Synod members sing and pray during the final day of the "Synadoler Weg" Catholic Reform Movement Congress on February 05, 2022 in Frankfurt, Germany.
Synod members sing and pray during the final day of the "Synadoler Weg" Catholic Reform Movement Congress on February 05, 2022 in Frankfurt, Germany. (photo: Thomas Lohnes / Getty)

For the last several years, Catholics worldwide have watched with increasing alarm as Church leaders in Germany have pushed ahead with their “Synodal Way” and its radical departure from timeless Catholic teaching. While many hoped that Pope Francis’ Synod on Synodality, scheduled in Rome next year, might steer the Germans away from the path toward schism, the German synod’s persistent dissent, bolstered recently by wildly heterodox statements of some prominent Church leaders, now requires a more urgent response. 

Under the cover of a multiyear synodal process to confront the crisis of clergy sexual abuse in Germany, the “Synodal Way” was hijacked by progressive Catholics and like-minded bishops with the aim to start a theological revolution that unravels foundational Catholic teaching on authority in the Church, sexual morality, the priesthood and the role of women. Despite the Vatican’s assurance that Germany’s synodal process has no binding authority, the synodal deliberations are damaging enough. 

Such is the level of distress among faithful Catholics that two of Germany’s neighboring bishops’ conferences have issued public letters warning about the danger at hand. 

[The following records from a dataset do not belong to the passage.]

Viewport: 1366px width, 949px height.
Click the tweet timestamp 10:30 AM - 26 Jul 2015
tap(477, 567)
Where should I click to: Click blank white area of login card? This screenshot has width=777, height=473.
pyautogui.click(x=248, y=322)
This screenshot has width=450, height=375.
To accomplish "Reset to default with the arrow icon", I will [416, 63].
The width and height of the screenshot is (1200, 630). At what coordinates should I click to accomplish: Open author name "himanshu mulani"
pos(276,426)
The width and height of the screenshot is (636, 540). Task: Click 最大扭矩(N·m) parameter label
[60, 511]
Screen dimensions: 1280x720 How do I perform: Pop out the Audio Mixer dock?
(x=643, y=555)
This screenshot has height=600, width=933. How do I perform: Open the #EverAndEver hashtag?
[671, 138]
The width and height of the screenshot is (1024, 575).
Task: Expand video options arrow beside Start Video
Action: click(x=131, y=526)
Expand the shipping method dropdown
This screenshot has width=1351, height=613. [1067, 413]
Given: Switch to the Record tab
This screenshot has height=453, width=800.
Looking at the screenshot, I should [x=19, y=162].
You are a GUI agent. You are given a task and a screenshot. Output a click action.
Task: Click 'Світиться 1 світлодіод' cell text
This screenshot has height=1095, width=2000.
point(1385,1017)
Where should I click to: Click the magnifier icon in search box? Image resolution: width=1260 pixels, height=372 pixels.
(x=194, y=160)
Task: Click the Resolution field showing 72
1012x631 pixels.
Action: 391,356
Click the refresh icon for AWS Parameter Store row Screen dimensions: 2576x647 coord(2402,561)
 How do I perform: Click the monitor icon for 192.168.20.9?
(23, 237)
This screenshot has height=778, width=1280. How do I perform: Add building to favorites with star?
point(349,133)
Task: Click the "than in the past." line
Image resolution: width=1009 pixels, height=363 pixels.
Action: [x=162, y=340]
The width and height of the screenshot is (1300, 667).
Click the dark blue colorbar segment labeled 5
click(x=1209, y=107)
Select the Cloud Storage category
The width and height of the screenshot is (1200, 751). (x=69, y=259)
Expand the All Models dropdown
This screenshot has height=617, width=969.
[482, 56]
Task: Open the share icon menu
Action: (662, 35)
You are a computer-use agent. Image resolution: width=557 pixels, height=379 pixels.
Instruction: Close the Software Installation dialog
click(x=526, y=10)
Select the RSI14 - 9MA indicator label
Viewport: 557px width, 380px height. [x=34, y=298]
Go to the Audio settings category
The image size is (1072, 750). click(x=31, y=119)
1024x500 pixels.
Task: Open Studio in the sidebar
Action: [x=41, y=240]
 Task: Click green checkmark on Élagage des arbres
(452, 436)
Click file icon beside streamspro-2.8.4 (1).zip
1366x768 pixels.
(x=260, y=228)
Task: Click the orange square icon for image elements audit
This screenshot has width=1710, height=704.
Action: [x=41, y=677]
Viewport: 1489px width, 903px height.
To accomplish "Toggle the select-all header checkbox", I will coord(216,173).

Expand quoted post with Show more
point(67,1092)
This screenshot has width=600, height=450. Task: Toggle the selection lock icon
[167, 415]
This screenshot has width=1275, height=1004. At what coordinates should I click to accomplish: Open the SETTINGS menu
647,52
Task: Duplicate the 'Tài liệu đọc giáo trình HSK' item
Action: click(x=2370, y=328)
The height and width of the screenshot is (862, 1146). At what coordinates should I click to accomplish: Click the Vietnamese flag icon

The first came last month, when the president of the Polish bishops’ conference, Archbishop Stanislaw Gadecki, wrote to the head of the German bishops’ conference, Bishop Georg Bätzing. Archbishop Gadecki’s letter noted that one of the terrible temptations in the modern Church — on stark display in the German “Synodal Way” — is to try to “update the Gospel” by comparing Our Lord’s teaching with contemporary developments in psychology and the social sciences. 

Archbishop Gadecki then cut to the heart of the matter: faithfulness to the truths given to us by Christ. “We should not yield to the pressures of the world. … Let us avoid the repetition of worn-out slogans and standard demands such as the abolition of celibacy, the priesthood of women, Communion for the divorced, and the blessing of same-sex unions.”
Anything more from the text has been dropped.